4. D’autre part, la décision par laquelle l’administration rejette une réclamation tendant à la réparation des conséquences dommageables d’un fait qui lui est imputé lie le contentieux indemnitaire à l’égard du demandeur pour l’ensemble des dommages causés par ce fait générateur, quels que soient les chefs de préjudice auxquels se rattachent les dommages invoqués par la victime et que sa réclamation ait ou non spécifié les chefs de préjudice en question. Par suite, la victime est recevable à demander au juge administratif, dans les deux mois suivant la notification de la décision ayant rejeté sa réclamation, la condamnation de l’administration à l’indemniser de tout dommage ayant résulté de ce fait générateur, y compris en invoquant des chefs de préjudice qui n’étaient pas mentionnés dans sa réclamation. En revanche, si une fois expiré ce délai de deux mois, la victime saisit le juge d’une demande indemnitaire portant sur la réparation de dommages causés par le même fait générateur, cette demande est tardive et, par suite, irrecevable.

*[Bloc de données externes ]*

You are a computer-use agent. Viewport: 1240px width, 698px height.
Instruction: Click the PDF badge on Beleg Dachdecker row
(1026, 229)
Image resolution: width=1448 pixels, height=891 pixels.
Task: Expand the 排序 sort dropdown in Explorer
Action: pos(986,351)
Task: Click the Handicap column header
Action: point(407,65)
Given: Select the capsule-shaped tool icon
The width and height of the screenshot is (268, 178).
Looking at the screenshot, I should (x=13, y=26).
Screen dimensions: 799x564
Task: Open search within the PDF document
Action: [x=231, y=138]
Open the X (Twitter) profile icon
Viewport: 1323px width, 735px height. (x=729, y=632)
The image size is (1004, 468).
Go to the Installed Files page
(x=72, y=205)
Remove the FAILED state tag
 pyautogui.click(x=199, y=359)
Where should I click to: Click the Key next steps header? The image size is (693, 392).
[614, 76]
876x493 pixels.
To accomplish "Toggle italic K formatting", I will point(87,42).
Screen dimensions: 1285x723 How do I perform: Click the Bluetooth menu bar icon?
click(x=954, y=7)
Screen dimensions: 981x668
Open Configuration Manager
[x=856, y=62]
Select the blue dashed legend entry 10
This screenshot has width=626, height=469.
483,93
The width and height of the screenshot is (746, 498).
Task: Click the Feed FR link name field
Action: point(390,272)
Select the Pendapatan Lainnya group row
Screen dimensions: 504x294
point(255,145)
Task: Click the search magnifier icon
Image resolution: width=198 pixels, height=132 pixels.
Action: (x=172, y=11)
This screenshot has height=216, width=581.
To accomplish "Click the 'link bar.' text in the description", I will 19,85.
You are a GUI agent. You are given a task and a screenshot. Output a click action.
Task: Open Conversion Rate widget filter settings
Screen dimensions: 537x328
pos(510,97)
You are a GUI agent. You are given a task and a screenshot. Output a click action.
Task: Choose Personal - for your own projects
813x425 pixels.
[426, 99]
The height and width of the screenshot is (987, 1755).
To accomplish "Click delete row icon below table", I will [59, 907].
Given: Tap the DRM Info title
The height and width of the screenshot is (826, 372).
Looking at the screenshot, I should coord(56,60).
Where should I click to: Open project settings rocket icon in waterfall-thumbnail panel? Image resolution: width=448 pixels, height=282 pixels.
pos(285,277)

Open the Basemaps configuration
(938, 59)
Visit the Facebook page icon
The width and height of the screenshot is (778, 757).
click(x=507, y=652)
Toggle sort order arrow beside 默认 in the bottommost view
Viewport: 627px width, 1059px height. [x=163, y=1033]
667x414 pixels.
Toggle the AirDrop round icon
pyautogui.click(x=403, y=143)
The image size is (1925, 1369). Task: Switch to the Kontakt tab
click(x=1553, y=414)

5. Par un courrier réceptionné par le ministère de l’éducation nationale le 26 décembre 2024, Mme A... B... a présenté une réclamation préalable tendant à l’indemnisation du préjudice qu’elle estimait avoir subi du fait qu’elle a été en qualité d’AESH exerçant en REP+ irrégulièrement privée du bénéfice de l’indemnité de sujétions du 1er septembre 2016 au 31 août 2017 et du 1er septembre au 31 décembre 2022. Le silence gardé par l'autorité administrative sur cette réclamation a fait naître, le 26 février 2025, une décision implicite de rejet. Par conséquent, la requête, enregistrée le 23 octobre 2025, est manifestement tardive et donc irrecevable et doit, pour ce motif, être rejetée, en application des dispositions précitées de l’article R. 222-1 4° du code de justice administrative.


O R D O N N E :

Article 1er : La requête de Mme B... est rejetée.

Article 2 : La présente ordonnance sera notifiée à Mme A... B....


Fait à Orléans, le 20 novembre 2025.


La présidente de la 1ère chambre,



Anne LEFEBVRE-SOPPELSA

La République mande et ordonne au ministre de l’éducation nationale en ce qui le concerne ou à tous commissaires de justice à ce requis en ce qui concerne les voies de droit commun contre les parties privées, de pourvoir à l’exécution de la présente décision.